Generally speaking, the research points to a combination of factors rather than a single cause. Economic inequality, lack of education and broken family environments tend to come up most often. Arguably, the strongest predictor across countries is just deprivation — countries with smaller wealth gaps, like the Nordic states, consistently report lower crime rates. So the causes are structural more than personal.
Q2. Should prisons focus on punishment or rehabilitation?
I’d argue rehabilitation has to be the goal, even though it’s politically unpopular. Norway’s reoffending rate is around 20%, compared with over 60% in the US — and the difference is largely down to how prisons are designed. That said, certain serious crimes do require longer sentences for public safety. So it’s not either-or, but rehabilitation should be the default frame.
Q3. How should society treat young offenders differently?
It really depends on the crime, but on the whole I’d say young offenders need a different system because their brains are still developing. Locking a 15-year-old in an adult prison tends to produce a hardened criminal, not a reformed citizen. Most European countries use specialised youth courts and education-based interventions, and the outcomes are noticeably better.

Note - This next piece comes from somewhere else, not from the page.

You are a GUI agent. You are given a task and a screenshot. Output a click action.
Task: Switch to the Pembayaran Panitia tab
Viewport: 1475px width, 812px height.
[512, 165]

Q4. Do CCTV cameras genuinely reduce crime?
The evidence is mixed, honestly. Cameras seem to reduce property crime in car parks and similar contained spaces, but they have little impact on impulsive or violent crimes — those tend to happen too fast for the camera to deter. Arguably the bigger effect is psychological: people feel safer, even if the actual statistics barely change. So it’s as much a public-perception tool as a crime-fighting one.

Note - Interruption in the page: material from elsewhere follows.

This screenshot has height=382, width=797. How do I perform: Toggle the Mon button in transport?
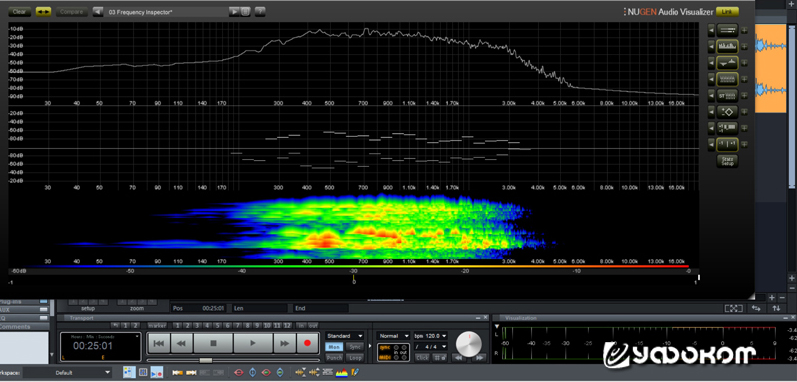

Q5. Are some crimes more harmful to society than others?
Yes, though "harm" is multi-dimensional. Violent crime obviously causes the most direct suffering, but white-collar crime — corporate fraud, tax evasion — can damage thousands of lives at once and tends to be punished more leniently. There’s an argument that society undertaxes prosecutions of the second type, partly because it’s less visible. So the legal system’s priorities don’t always match the actual social cost.
三層結構提醒
Claim — I’d argue / On the whole / Generally speaking
Reason — because / since / the evidence suggests / arguably
Example — Norway’s 20% / US’s 60% / Nordic states / specialised youth courts
主題詞彙(Band 7 級)
| 詞彙 | 中文 | 範例 chunk | |------|------|------------| | rehabilitation | 更生 | invest in offender rehabilitation | | reoffending rate | 再犯率 | Norway’s low reoffending rate | | deterrent | 嚇阻 | the death penalty as a deterrent | | miscarriage of justice | 司法誤判 | risks of a miscarriage of justice | | white-collar crime | 白領犯罪 | under-prosecuted white-collar crime | | youth offender | 少年犯 | specialised courts for youth offenders | | restorative justice | 修復式正義 | restorative justice programmes | | custodial sentence | 監禁刑 | avoid unnecessary custodial sentences | | community service | 社區服務 | community service as an alternative | | recidivism | 累犯傾向 | high rates of recidivism | | socioeconomic factors | 社經因素 | socioeconomic factors driving crime | | surveillance | 監控 | the rise of public surveillance | | public safety | 公共安全 | balance public safety against rights | | moral panic | 道德恐慌 | avoid policy driven by moral panic |
台灣考生常見陷阱:情緒一邊倒
"Criminals are bad people. Just put them in prison forever." ——典型情緒答案,Band 5。Part 3 要的是冷靜分析,不是個人立場。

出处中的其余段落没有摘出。